Just ask semi-recovering alcoholic Jack Torrance. Like so many drinkers, Jack has self-esteem issues. He may fancy himself a writer, but what has he ever produced to back up that claim?
That’s where the Overlook Hotel comes in. As Jack’s higher power — the God-like entity that recovery literature suggests all drinkers need in order to quit — the Overlook provides him with just that sense of empowerment and self-worth – of being somebody – which the outside world has so irritatingly refused to grant.
Unfortunately, this boost in self-assurance comes with some strings attached. Taking orders from the House turns out to be not only bad for Jack’s sobriety, but for his sanity as well.

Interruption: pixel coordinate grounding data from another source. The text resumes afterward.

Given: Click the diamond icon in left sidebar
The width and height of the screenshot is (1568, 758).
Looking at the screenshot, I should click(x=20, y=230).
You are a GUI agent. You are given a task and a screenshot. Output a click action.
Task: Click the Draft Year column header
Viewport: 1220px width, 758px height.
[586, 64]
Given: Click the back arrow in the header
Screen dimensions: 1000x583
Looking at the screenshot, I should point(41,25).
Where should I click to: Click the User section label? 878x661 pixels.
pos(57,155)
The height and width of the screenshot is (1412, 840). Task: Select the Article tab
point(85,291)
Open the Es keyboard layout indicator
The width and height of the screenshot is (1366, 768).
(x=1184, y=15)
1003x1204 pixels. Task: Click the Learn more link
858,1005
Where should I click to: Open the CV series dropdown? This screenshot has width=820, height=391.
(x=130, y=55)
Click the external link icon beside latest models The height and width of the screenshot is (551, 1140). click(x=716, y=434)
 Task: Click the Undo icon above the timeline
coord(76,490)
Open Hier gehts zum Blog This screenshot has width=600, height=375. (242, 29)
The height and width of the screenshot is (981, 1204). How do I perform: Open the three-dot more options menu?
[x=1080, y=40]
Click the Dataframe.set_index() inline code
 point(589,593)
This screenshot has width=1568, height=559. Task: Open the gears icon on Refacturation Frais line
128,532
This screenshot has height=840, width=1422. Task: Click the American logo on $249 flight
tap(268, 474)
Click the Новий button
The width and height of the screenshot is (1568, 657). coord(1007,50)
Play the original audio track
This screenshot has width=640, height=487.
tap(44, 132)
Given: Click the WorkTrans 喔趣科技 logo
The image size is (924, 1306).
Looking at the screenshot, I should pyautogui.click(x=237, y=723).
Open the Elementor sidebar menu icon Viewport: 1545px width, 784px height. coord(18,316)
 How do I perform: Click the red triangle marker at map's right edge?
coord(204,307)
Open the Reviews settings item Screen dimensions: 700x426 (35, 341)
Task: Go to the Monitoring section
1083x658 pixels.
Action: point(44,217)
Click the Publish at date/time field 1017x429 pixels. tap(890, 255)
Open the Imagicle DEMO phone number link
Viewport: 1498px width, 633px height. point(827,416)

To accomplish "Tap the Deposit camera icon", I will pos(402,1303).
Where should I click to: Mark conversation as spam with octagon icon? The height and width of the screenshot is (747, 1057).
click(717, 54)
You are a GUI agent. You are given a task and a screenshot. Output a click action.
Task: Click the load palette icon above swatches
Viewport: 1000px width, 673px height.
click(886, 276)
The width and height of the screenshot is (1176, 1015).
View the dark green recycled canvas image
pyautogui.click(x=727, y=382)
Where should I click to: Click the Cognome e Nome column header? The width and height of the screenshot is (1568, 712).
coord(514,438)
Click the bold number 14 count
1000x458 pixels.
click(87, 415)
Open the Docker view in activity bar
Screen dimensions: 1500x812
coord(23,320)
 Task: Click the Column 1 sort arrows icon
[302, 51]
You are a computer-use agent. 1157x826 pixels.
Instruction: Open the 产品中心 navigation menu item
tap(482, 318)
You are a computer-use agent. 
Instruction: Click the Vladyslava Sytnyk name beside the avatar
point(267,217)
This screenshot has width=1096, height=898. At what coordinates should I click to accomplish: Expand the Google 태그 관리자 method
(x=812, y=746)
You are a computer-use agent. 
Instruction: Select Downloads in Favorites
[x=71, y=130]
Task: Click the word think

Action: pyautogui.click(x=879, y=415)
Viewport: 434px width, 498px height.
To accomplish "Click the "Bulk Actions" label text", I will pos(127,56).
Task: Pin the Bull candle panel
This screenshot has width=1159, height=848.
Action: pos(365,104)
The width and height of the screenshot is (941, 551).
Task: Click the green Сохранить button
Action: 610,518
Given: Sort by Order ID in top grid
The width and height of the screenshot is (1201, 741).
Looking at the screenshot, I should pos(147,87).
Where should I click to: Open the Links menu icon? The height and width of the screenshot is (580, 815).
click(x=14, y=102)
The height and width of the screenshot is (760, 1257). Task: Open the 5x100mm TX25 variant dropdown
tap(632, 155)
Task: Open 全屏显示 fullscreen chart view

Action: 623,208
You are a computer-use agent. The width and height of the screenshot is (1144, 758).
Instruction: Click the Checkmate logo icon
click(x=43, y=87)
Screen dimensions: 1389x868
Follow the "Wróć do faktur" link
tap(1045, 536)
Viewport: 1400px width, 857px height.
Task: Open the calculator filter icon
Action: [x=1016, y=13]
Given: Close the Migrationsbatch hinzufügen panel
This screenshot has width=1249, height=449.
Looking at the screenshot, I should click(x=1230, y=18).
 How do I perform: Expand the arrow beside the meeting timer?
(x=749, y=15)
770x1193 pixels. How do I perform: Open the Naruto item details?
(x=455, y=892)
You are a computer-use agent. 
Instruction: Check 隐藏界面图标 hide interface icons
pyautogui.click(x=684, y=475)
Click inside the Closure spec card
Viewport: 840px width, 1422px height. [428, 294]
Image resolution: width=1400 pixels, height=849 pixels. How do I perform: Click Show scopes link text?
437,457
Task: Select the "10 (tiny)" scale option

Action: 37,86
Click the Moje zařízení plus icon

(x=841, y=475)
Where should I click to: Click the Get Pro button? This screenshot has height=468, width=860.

By the time he got to The Shining, Stanley Kubrick had already addressed the who-or-what-do-you-trust issue in a surprisingly similar fashion in 2001: A Space Odyssey. There the higher power in question is technology – though technology of an inspired and, perhaps, semi-divine nature. The scenes in that film in which Keir Dullea addresses the increasingly unreliable – and perhaps downright malevolent – computer HAL, are strangely similar to the early scenes in The Shining in which the Overlook is shown slowly winning Jack over.
Untrustworthy higher powers run through Kubrick’s non-sci-fi and horror films as well. There’s a certain look that many of Kubrick’s most memorable characters make – head turned down but with eyes looking up, as if taking orders from a dangerous but hopelessly seductive commander – that seems to sum up the whole trust-power dynamic as Kubrick saw it. For Malcolm McDowell, who gives the definitive version of this look while listening to Beethoven at the Milk Bar in A Clockwork Orange, the power in question is violence, just as it is for tubby, pre-Law-&-Order Vincent D’Onofrio, who gives his take on the Kubrick Look in the bathroom scene in Full Metal Jacket. For Tom Cruise in Eyes Wide Shut, meanwhile, it’s sex.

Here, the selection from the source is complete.